Health care centers in Bogota offer a space for women to participate in different social, recreational and educational activites – all in one place. © City of Bogota
Recognising that women often cannot leave their loved ones alone to participate in educational and recreational services for themselves, the care services are brought directly to the women. There are three components to the care services: firstly, providing services to the caregivers themselves within municipal infrastructure and services; secondly, providing home care assistance to those that cannot reach municipal services; and thirdly, ensuring that the care services cater to the needs of women, men, and their families.
The services encompass a range of free offerings for women including community laundry facilities, physical activities such as exercise, dance and yoga, health services, psychosocial support, legal aid, high school courses so they can graduate, courses in computers, small business enterprises, cultural activities, and the opportunity to socialise together. While women are engaged in these activities their loved ones are being looked after by relevant municipal staff and services so they do not have to worry about their well-being.
Transforming Traditions: How Bogota’s Care School for Men Redefines Gender Roles
In addition to their focus on women, the Care Blocks also have a Care School for Men, aimed at training men to take care of babies, children and household chores such as cooking and cleaning. This objective reflects the belief that men have a vital role to play in reducing women’s time poverty and promoting gender equality. The equal participation of men in unpaid care work is critical for inclusive, gender-responsive and caring cities.

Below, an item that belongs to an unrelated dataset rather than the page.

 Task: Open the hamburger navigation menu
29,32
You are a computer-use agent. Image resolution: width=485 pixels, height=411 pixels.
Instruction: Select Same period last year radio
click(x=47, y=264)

For Maria Ramos Vargas, a 62-year-old caregiver, Care Blocks are fundamentally important. She shares, “They have helped relieve my daily work burden and given me time for exercise and to rest while someone else looks after my mother in my home as she is incapacitated. I have never had time for myself before.”
Currently, Bogota has 19 Care Blocks and two Care Buses which allow access to more rural areas of the city. Together, these initiatives have provided more than 435,000 services to 263,000 women. So far over 500 women have graduated from the high school program, more than 12,000 women graduated from studies with SENA (National Learning Service), over 20,000 services were provided in employment and entrepreneurship, and more than 150,000 women have enjoyed well-being activities.
Securing the Future: Bogota’s Expansion Plans to Create 43 Care Blocks by 2035
The funding for the Care Blocks is provided through the municipal budget. By the end of 2023, Bogota will have created 20 Care Blocks and it is projected to create an additional 23 Care Blocks by 2035. While the possibility of a change in local government could potentially undermine this ground-breaking work for gender equality, the initiative is embedded in the city in several ways.
Firstly, there is now a legal statute that officially recognises care work, which was unanimously adopted by the City Council on March 9th, 2023 after being presented by the Consultative Council of Women. Secondly, of the candidates currently running for Mayor, three have made commitments to uphold the Care Block system. This is a clear demonstration of the extent of popular support for the Care Blocks. And finally, the care programs are “owned” by local citizens. They are in the hearts of local residents, the municipal staff and in the official urban planning process. Care work is now one of the organising principles of the Master Plan.